TASK REQUIREMENTS
Could you retype the entries exactly as they are?

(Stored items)
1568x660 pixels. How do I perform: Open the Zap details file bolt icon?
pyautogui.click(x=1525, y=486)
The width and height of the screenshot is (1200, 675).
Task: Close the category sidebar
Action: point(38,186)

SOLUTION FOR THIS EXERCISE
1568x660 pixels. How do I perform: Open the Zap details file bolt icon?
pyautogui.click(x=1525, y=486)
The width and height of the screenshot is (1200, 675).
Task: Close the category sidebar
Action: point(38,186)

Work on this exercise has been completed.